The company has no current plans to sell oil refineries as part of the $10 billion program, partly because valuations are so low at the moment, Mulva said. But by 2012 or 2013, if the market improves, it may consider unloading less-sophisticated and less competitive refineries, he said.

ConocoPhillips also intends to retain a "strategic relationship" with Russia's Lukoil, and has no plans to sell its 20 percent stake in the firm as part of the $10 billion program, officials said.

Instead, ConocoPhillips is targeting its bottom 10 percent of oil and gas properties in Canada and the lower 48 states and natural gas properties in the North Sea's Southern basin.

"Some will say what we're doing essentially is that we're shrinking to grow," Mulva said. "That would be a fair assessment."

He said the program represents a change in strategy from recent years, to a focus on greater shareholder value over growth.
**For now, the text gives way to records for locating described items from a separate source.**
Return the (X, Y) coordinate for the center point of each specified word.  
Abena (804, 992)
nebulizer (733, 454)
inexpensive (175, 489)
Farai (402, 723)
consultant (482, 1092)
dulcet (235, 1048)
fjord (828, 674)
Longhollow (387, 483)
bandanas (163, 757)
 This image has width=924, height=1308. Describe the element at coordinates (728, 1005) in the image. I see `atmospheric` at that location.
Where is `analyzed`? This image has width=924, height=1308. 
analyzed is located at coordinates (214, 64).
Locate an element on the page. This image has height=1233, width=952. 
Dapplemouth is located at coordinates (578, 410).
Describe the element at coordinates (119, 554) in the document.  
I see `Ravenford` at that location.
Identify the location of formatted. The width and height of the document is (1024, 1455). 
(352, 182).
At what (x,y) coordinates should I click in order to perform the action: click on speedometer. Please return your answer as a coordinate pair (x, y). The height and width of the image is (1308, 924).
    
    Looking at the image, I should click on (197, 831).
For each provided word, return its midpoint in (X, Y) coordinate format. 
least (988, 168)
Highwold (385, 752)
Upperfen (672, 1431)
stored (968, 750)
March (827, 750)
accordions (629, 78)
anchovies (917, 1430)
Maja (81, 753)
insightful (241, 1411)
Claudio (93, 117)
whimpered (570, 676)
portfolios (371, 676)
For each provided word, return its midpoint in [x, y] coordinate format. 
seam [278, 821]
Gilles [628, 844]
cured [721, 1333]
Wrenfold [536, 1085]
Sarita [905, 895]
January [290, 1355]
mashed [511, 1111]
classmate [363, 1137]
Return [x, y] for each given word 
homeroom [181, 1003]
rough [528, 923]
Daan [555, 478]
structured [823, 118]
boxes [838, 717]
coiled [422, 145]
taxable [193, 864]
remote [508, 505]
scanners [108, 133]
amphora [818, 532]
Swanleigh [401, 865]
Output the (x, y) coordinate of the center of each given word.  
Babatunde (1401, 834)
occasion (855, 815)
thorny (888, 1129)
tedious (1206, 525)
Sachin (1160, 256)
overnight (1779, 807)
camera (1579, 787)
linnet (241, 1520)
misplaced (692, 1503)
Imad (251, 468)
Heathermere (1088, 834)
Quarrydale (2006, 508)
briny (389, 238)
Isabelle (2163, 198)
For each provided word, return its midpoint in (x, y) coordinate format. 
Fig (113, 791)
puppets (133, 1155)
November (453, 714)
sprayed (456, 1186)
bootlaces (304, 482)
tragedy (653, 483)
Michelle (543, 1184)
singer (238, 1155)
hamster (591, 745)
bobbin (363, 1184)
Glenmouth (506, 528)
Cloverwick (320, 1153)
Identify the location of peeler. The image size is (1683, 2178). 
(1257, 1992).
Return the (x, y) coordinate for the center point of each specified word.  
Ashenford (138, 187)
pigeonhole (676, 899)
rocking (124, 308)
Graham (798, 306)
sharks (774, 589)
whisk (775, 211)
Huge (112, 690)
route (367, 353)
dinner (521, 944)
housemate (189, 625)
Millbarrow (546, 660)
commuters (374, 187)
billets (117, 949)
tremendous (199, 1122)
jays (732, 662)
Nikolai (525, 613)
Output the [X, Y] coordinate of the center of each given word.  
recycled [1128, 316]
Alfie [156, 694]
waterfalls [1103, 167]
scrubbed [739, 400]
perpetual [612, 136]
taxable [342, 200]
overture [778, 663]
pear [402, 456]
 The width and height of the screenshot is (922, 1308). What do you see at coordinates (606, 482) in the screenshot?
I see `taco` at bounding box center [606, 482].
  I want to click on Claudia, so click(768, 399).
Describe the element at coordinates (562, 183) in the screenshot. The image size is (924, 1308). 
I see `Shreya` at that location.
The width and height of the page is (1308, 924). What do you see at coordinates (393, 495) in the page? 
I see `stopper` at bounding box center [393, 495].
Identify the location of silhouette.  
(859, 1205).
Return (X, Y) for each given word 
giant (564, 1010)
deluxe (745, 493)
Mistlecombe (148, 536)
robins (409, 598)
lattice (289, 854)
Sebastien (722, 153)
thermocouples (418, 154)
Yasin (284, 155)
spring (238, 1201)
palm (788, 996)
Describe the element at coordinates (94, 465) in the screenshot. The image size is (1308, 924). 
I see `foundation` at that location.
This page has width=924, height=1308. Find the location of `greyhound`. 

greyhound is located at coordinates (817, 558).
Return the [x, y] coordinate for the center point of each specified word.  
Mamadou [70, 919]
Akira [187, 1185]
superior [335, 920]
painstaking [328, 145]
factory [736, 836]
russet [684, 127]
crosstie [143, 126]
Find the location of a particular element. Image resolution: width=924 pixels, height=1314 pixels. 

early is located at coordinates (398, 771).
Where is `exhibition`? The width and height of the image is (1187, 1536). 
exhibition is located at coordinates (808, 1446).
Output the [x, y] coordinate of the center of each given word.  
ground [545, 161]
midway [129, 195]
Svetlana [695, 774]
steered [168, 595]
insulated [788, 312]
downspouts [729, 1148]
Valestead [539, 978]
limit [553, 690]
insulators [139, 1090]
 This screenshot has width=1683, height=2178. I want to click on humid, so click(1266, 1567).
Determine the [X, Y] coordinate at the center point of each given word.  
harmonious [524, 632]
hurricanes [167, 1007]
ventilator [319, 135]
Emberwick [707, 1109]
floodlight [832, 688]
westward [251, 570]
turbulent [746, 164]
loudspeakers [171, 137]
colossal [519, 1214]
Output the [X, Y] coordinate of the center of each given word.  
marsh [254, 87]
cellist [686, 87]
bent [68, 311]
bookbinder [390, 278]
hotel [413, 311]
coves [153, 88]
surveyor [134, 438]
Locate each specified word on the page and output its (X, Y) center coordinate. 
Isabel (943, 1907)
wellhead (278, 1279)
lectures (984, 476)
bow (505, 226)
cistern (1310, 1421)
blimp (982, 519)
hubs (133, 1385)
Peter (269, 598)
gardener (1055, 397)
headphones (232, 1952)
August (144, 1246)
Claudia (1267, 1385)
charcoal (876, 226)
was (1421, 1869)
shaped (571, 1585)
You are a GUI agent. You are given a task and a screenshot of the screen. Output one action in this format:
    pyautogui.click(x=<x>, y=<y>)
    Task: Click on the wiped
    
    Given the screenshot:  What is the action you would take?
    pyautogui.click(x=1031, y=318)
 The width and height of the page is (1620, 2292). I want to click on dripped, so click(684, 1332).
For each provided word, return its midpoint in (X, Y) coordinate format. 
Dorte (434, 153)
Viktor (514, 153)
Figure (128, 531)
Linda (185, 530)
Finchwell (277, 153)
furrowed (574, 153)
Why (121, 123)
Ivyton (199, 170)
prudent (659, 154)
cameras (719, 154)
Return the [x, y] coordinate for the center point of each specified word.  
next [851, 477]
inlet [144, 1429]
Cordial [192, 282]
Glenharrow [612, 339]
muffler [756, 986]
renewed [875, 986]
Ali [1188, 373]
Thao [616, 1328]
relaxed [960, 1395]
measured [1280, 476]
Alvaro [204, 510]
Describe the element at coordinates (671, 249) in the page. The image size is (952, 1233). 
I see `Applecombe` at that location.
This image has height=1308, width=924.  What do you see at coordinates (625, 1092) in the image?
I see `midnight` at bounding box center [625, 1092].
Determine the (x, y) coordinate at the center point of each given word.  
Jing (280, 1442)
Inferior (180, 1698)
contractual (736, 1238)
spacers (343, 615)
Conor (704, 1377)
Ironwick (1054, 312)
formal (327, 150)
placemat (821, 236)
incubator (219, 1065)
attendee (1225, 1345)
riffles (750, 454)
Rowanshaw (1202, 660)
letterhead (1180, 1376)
The change is necessary given the dramatic drop in energy demand with the global recession and growing difficulty accessing new reserves, he said.

The company will provide more details of the asset-sale program early next year, Mulva said.

The update came as the Houston-based oil major reported a 71 percent drop in third-quarter earnings--still beating Wall Street expectations--as lower crude oil and natural gas prices and weak oil refining margins worldwide weighed on the bottom line.

Net income slipped to $1.5 billion, or $1 per share, from $5.2 billion, or $3.39 per share, in the July-to-September period in 2008, the company said in a statement this morning. Revenue dropped to $41.3 billion, from $71.4 billion in the year-ago quarter.

Analysts had on average expected the company to earn $1.4 billion, or 94 cents per share, on revenue of $35.4 billion, according to a survey by Thomson One.

But the company said its oil and gas production and oil refinery utilization were both higher than they were at this time last year, and that its operating costs were down.